## PASSAGE
When I was first introduced to Python by my parents and left alone with it, I
didn't have any idea of how software was written and didn't even really know
the concept of saving code. I downloaded IDLE and it was really confusing that
the place where I put my code was also the interpreter by which I ran it, and
it really just didn't make sense to me at all and I never got around to doing
more with it. I lost a lot of motivation because of all this confusion.

It was really the first teacher I had in high school for programming that got
me on track to learn that stuff because he introduced me to the concept of
doing stuff on the Linux command line. That was the first time that everything
really clicked and I did so many stupid Python side projects that year just
because I liked how it felt to use a more bare-bones text editor and run
things on the command line, and accidentally became much better at writing
software because of this.

I went on a tangent but my main point is that it often takes even just a small
nudge from an external entity to even develop the desire to get started.
Perhaps the OP will be successful in nudging their friend into a valuable
activity and possibly career path. Perhaps it'll be a Sisyphean struggle --
many of my classmates in my first programming class learned the same material
but it never quite "clicked" for them and they ended up failing the class. But
I don't believe there are any inherent red flags from how OP described the
situation.

------
PaulStatezny
I can speak from experience.

TL/DR: Lessons from teaching a friend to code.

I have a friend who was looking for a career change. I've spent somewhere
between 75 and 150 hours helping him learn to code. (Web development.) Here's
what I learned in the process:

 _1\. I highly overestimated how quickly one could learn web development with
no prior programming experience._ I was too optimistic, and I told him if he
put serious time in, he could have the skills to build a simple web app in 6
months. He put in a more realistic amount of time than I'd suggested,
balancing other areas of life. It took him closer to 18 months, including
enrolling in a coding camp, which he's now about to complete.

## INFORMATION SHOWN
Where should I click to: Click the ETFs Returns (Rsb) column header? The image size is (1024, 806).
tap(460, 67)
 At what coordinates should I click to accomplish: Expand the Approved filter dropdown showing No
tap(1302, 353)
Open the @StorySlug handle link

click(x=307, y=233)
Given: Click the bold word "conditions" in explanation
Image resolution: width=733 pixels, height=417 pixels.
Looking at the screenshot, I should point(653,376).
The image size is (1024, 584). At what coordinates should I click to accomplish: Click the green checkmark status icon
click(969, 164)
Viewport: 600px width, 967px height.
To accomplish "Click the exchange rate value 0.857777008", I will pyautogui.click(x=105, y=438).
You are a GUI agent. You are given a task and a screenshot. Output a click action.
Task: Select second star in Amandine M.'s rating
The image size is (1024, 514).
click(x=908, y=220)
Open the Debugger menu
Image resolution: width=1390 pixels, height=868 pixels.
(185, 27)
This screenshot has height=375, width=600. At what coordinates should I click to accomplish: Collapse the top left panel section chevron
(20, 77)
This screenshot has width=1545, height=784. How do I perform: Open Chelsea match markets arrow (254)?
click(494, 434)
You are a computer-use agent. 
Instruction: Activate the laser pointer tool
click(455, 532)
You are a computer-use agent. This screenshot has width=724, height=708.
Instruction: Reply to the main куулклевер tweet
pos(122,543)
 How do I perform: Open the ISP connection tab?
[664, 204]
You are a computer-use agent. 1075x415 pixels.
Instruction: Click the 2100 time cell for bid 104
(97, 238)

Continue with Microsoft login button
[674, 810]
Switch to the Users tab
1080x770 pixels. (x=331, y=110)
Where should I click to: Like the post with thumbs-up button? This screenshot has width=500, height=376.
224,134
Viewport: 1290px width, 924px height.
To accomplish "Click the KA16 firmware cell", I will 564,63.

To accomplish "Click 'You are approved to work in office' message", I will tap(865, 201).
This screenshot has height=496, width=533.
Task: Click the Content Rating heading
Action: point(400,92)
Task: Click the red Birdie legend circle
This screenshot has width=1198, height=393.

## TO DO
[a] In the forum thread, how many hours did PaulStatezny spend helping his friend learn to code?
[b] Reproduce the forum thread word for word, starting at "It was really the" and ending at "because of this.".

## EXERCISE ANSWERS
[a] Somewhere between 75 and 150 hours.

[b]
It was really the first teacher I had in high school for programming that got
me on track to learn that stuff because he introduced me to the concept of
doing stuff on the Linux command line. That was the first time that everything
really clicked and I did so many stupid Python side projects that year just
because I liked how it felt to use a more bare-bones text editor and run
things on the command line, and accidentally became much better at writing
software because of this.